═════ Given data ═════

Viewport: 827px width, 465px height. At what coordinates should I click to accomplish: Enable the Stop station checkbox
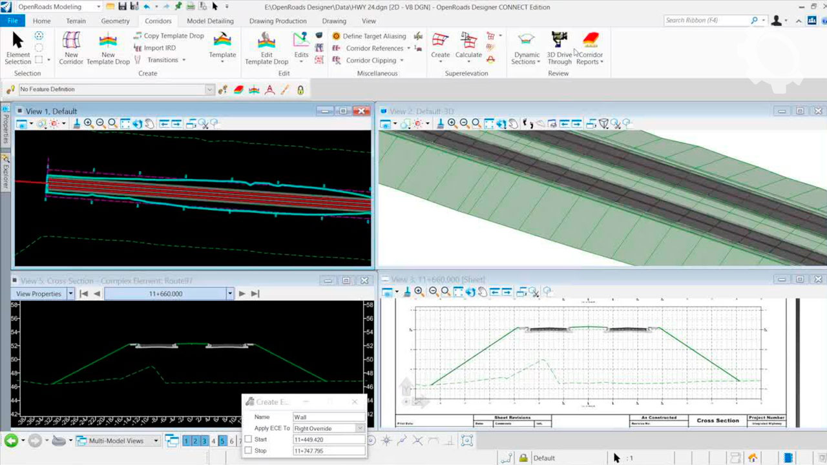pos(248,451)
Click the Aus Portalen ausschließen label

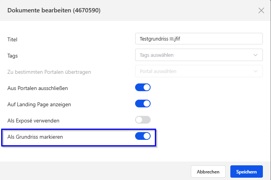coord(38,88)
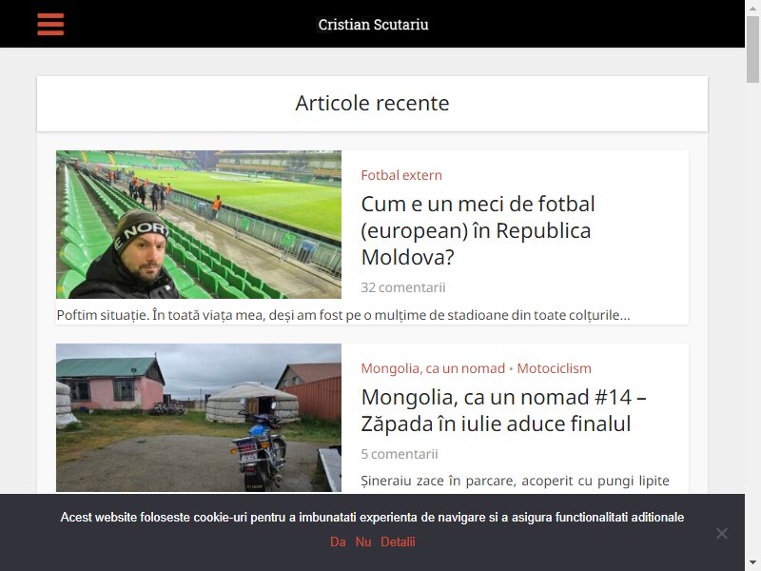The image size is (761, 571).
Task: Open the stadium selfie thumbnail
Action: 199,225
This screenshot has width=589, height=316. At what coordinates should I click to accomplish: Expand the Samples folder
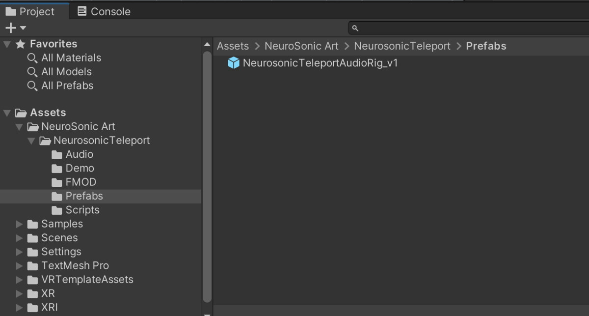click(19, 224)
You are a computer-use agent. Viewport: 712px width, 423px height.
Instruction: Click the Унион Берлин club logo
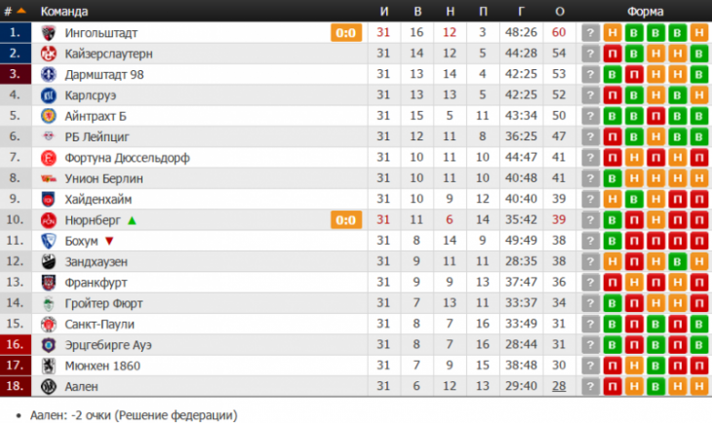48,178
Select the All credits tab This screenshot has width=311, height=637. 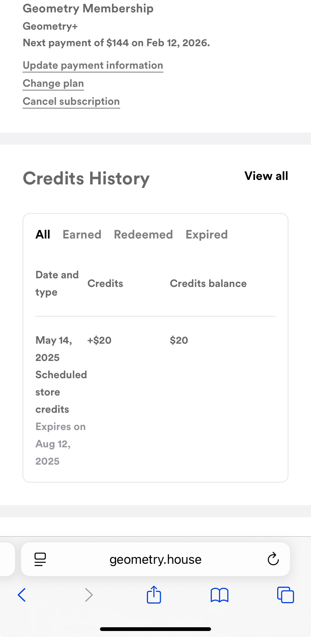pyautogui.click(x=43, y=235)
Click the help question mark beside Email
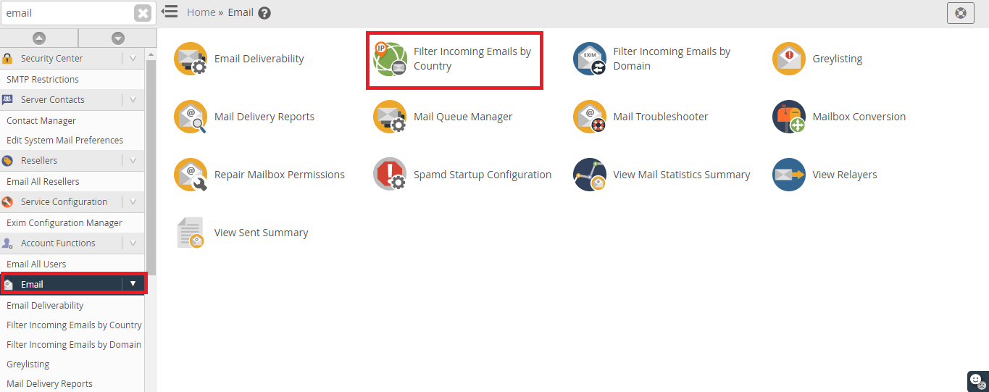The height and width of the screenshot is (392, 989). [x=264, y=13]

═════
═════ Given data ═════

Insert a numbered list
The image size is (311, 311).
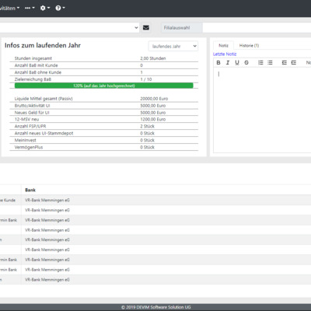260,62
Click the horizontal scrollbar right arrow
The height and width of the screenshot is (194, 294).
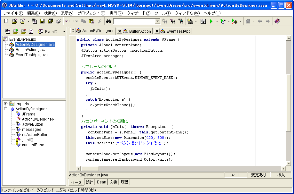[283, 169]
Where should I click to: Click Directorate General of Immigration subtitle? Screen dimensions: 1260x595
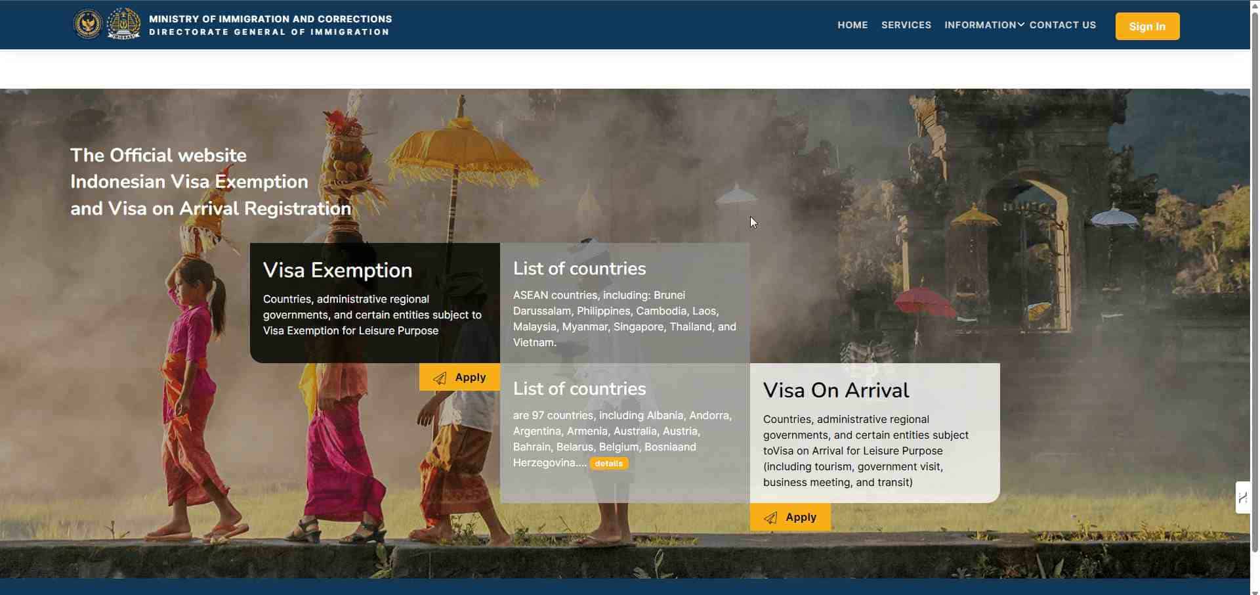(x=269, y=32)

═════
═════ Given data ═════

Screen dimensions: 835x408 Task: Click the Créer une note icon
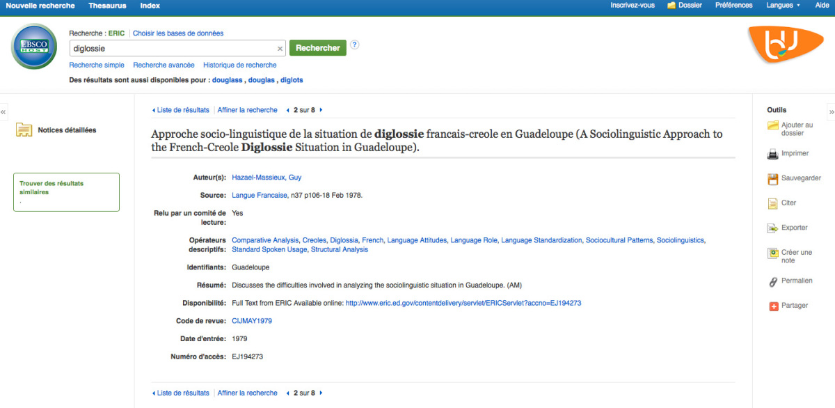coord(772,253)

═════

_What you have to do_
Using the entries above, repeat exactly the lines from the one with "Viewport: 827px width, 465px" to the one with "You are a computer-use", both included, and leave the pictures behind.

_Written response_
Viewport: 827px width, 465px height. At what coordinates should I click to accomplish: Enable the Stop station checkbox
pos(248,451)
Click the Aus Portalen ausschließen label

coord(38,88)
The image size is (761, 571).
Task: Open the stadium selfie thumbnail
Action: 199,225
This screenshot has width=589, height=316. At what coordinates should I click to accomplish: Expand the Samples folder
click(19, 224)
You are a computer-use agent. Viewport: 712px width, 423px height.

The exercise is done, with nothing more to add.